Selfishness! It’s one of the most evil words in the English language.
Fine, maybe not one of the evilest, but almost no one wants to be known as selfish.
Most of us associate selfishness with something negative. As a result, many of us try to avoid being selfish every day of our lives.
As I do so well, I’m here to play devil’s advocate. I’ll do so by making a case for why we should all try to be more selfish. If not, we should at least allow ourselves to be a bit more selfish here or there.
What is selfishness?
Before I get into why we should all allow ourselves to be selfish at times, let’s define what selfish is.
Simply put, being selfish is doing something that benefits you.
Unselfish is when you do something that benefits others. I don’t see the world this way.
I think the definitions of selfish and unselfish are a bit more complex. But, that’s beside the point. I have addressed this in another post. That post discusses how a “grayscale view of the world can make you happier”. For the sake of this argument, let’s keep it simple.
Between selfish and unselfish, (according to the definitions above), there is something AMAZING. It’s when you can be both selfish and unselfish at the same time. I call it being selflessly selfish.
Below are two examples of being selflessly selfish, and why it’s a good idea to be this way.
Be selflessly selfish in a relationship!
Usually when a person cares about another, s/he puts that person’s well-being before his/her.
Take being in love for instance. For the sake of this example, let’s take two people in love and call them John and Jane.

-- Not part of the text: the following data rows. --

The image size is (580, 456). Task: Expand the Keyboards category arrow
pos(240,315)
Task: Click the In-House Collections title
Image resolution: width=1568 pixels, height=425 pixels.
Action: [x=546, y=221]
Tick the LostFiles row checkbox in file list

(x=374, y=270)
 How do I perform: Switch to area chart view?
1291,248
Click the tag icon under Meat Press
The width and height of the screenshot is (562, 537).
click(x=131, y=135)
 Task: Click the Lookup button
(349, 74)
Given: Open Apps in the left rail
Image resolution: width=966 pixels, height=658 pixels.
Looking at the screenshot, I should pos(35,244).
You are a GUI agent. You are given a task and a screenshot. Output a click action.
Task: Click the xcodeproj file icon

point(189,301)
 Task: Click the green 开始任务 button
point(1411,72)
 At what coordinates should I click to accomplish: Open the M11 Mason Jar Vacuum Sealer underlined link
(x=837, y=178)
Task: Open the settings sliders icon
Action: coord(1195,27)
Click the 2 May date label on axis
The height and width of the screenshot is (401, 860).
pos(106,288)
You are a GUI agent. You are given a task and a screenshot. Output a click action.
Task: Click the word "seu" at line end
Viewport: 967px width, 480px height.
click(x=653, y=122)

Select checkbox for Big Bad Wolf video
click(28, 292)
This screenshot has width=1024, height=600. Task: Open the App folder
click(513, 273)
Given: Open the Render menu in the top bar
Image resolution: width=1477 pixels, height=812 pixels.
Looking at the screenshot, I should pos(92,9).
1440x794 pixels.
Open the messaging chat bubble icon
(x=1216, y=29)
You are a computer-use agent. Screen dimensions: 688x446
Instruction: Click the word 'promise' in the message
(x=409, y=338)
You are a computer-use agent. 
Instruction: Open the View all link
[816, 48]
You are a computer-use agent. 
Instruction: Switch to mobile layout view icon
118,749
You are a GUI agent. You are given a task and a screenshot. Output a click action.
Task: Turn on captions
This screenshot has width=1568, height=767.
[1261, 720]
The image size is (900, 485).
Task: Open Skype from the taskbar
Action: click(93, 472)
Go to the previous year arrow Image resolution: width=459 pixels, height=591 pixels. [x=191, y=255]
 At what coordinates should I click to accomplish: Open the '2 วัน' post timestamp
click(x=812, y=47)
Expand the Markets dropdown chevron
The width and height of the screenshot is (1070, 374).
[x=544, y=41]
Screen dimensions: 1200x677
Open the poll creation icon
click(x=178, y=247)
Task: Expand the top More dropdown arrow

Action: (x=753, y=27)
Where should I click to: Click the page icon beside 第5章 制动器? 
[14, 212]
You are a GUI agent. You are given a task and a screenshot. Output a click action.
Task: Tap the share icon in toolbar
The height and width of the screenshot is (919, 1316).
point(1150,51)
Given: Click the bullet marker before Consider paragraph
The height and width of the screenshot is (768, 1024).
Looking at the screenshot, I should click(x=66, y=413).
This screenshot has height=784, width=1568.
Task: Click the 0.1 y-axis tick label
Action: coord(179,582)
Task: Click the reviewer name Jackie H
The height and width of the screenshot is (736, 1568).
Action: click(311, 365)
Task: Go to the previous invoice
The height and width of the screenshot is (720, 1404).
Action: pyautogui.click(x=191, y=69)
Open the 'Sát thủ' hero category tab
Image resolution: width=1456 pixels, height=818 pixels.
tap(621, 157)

If John is in love with Jane, John will often want to make Jane the happiest person in the world.
Most people see this attitude as being unselfish. If you look closer, however, you realize it’s not as unselfish as you think.
The reason John wants to make Jane happy is that seeing her happy, makes him happy. So in reality, John is looking for his own happiness. When he is in love, his happiness has to go through (someone else) Jane’s happiness.
This is an example of being selflessly selfish. In this example, you can be selfish. Your selfishness allows someone else to be happier. It’s a win-win.
When you’re selfish, people don’t like you because you’re not looking out for them. When you’re unselfish, you won’t like you because you’re not looking out for you. When you’re selflessly selfish, people will like you, and so will you. Again, it’s a win-win.
Be selflessly selfish at work!
Caring for someone is an example of being selflessly selfish. Doing what you love for a living is another way of being selflessly selfish. For the sake of this example, let’s use John again.
Let’s say john is an artist. John loves to make abstract art and is also good at it.

Let’s also say that John lives in the 1990’s and during those years, abstract art is mainstream and popular.
In this case, John can do what he loves and make money doing so. Since abstract art is popular, John can make a living from his artwork. In this case, John gets to do both what he wants, but also what others want.
This kind of situations could be considered the holy grail of life. When you find these situations, something magical happens.
People will be in demand for your talents/skills/services. At the same time, you’ll be able to do what you want/love for a living. The best part about doing what you love is that it usually doesn’t feel like work. It’s like getting paid to work on your hobby.
As you can see, being selflessly selfish can be amazing. However, it’s not the easiest thing to do. Whether it’s finding people worth caring for, or finding what you and others will love. Being selflessly selfish is hard.
If you’re in love today, think of how hard it was to find that special person. You more than likely went through bad dates, breakups, relationships etc…
If you have found your passion and are doing it today for a living, think of how hard it was to find it. You probably went through bad bosses, co-workers, jobs etc…
If you haven’t found any of those, then you know the struggle. If you haven’t found it yet, search on.
It is hard, but if it was easy, everyone would do it. It’s hard but when you find it, it’ll be special. You won’t have to question yourself. You won’t have to wonder if you’re being selfish or not.
You’ll just do what you love or what makes you happy. Doing so will make one or more people happy.
Selfless selfishness in nature.
This concept of selfless selfishness isn’t new. It is present in nature. Scientists refer to it as “symbiotic relationships“.
One of the most famous symbiotic relationships in the world is that of the honey bee and the flower.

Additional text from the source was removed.